The Next Quagmire

Chris Hedges in Truth Dig:

Screenhunter_20_sep_06_1643The most effective diplomats, like the most effective intelligence officers and foreign correspondents, possess empathy.  They have the intellectual, cultural and linguistic literacy to get inside the heads of those they must analyze or cover.  They know the vast array of historical, religious, economic and cultural antecedents that go into making up decisions and reactions.  And because of this—endowed with the ability to communicate and more able to find ways of resolving conflicts through diplomacy—they are less prone to blunders.

But we live in an age where dialogue is dismissed and empathy is suspect.  We prefer the illusion that we can dictate events through force.  It hasn’t worked well in Iraq.  It hasn’t worked well in Afghanistan.  And it won’t work in Iran.  But those who once tried to reach out and understand, who developed expertise to explain the world to us and ourselves to the world, no longer have a voice in the new imperial project.  We are instead governed and informed by moral and intellectual trolls.

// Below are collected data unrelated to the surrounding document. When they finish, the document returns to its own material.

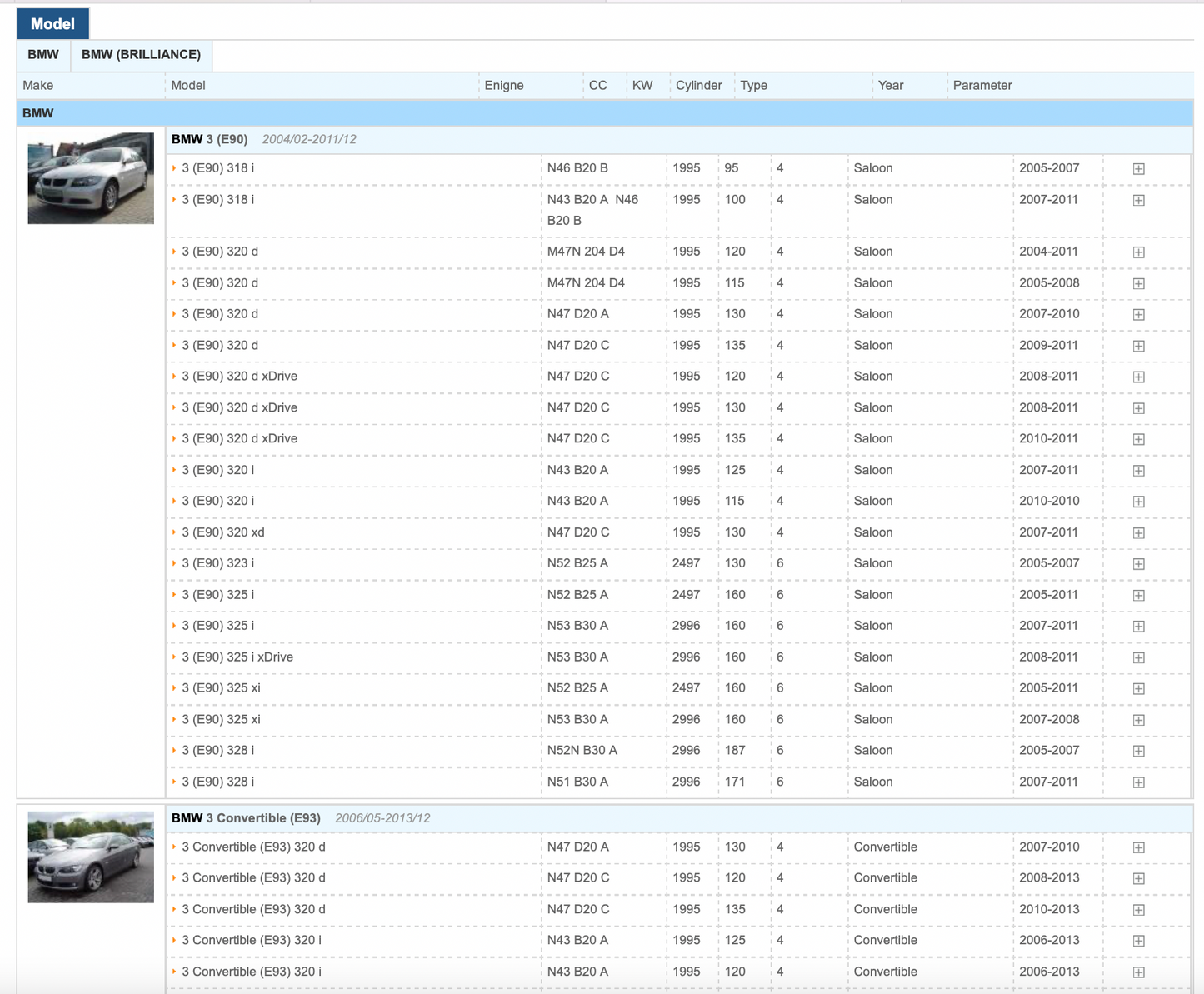The image size is (1204, 994).
Task: Click the 3 (E90) 325 xi 2005-2011 link
Action: point(221,688)
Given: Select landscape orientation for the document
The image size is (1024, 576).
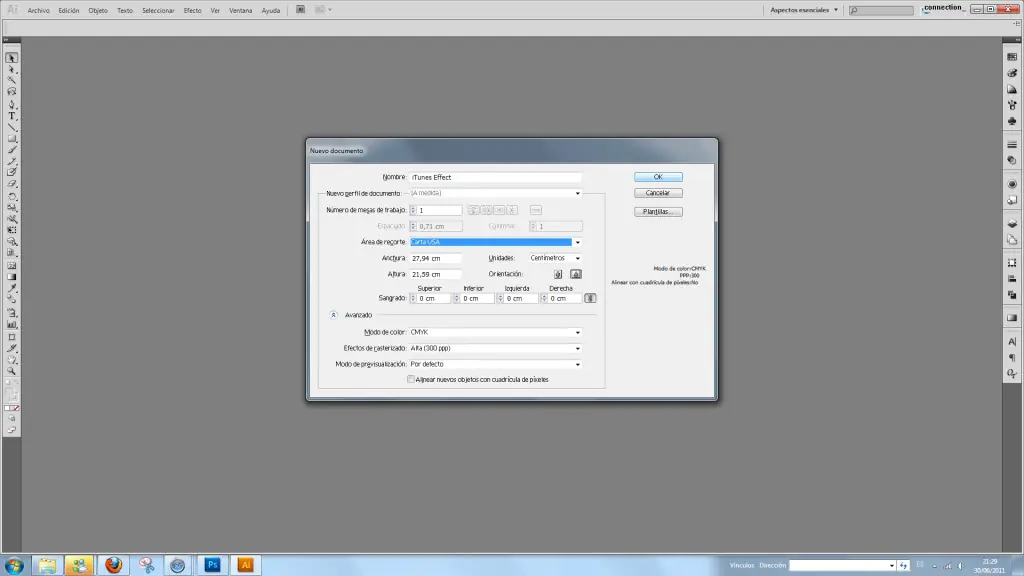Looking at the screenshot, I should tap(576, 274).
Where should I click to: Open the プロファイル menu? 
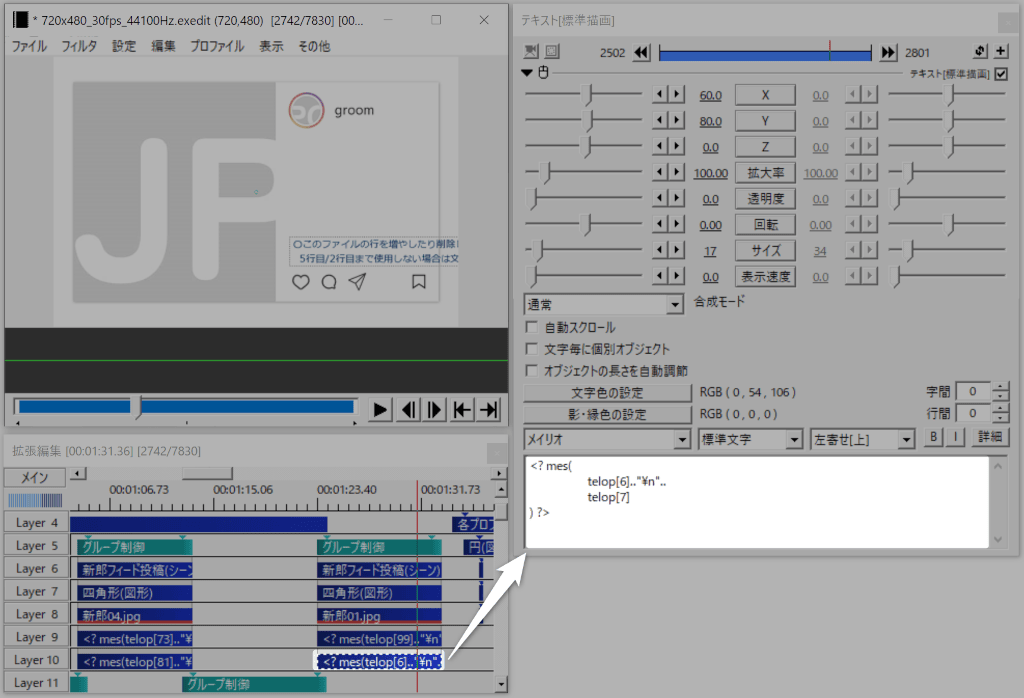click(x=216, y=46)

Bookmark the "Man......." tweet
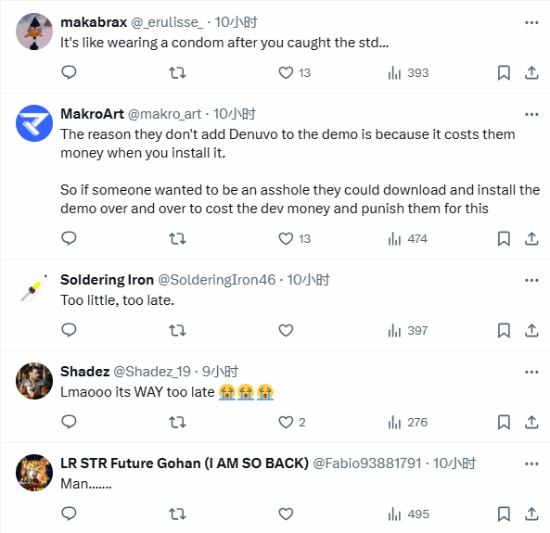504,514
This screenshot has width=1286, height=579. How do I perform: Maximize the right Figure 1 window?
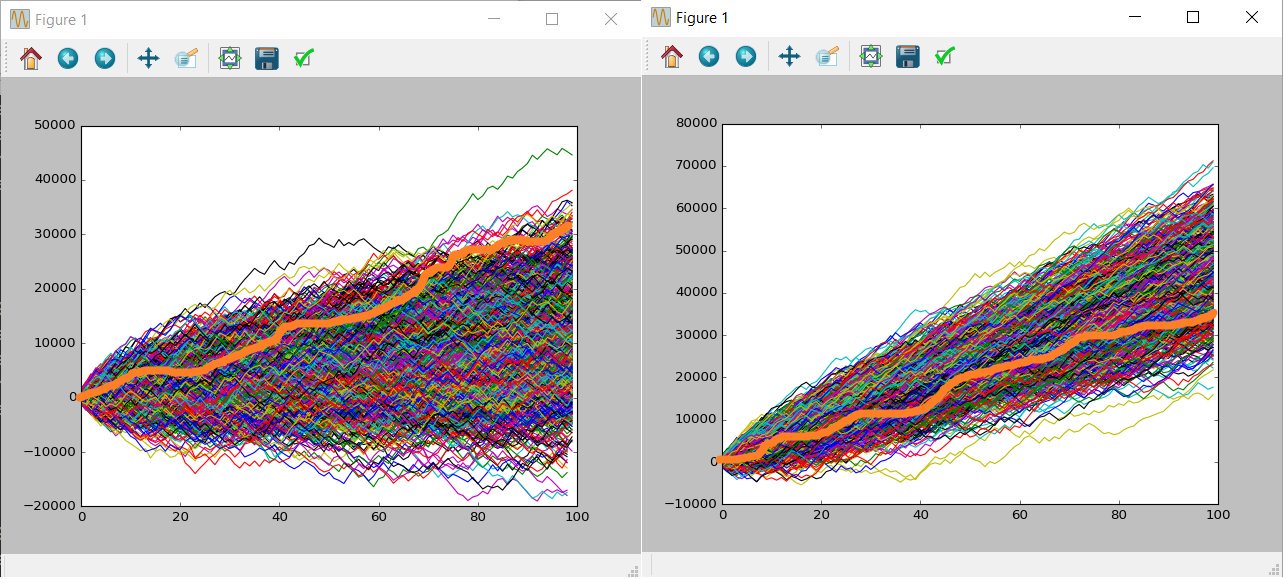(1192, 17)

To make rational decisions in international relations we must perceive how others see us.  We must grasp how they think about us and be sensitive to their fears and insecurities.  But this is becoming hard to accomplish.  Our embassies are packed with analysts whose main attribute is long service in the armed forces and who frequently report to intelligence agencies rather than the State Department.  Our area specialists in the State Department are ignored by the ideologues driving foreign policy.  Their complex view of the world is an inconvenience.  And foreign correspondents are an endangered species, along with foreign coverage.

More here.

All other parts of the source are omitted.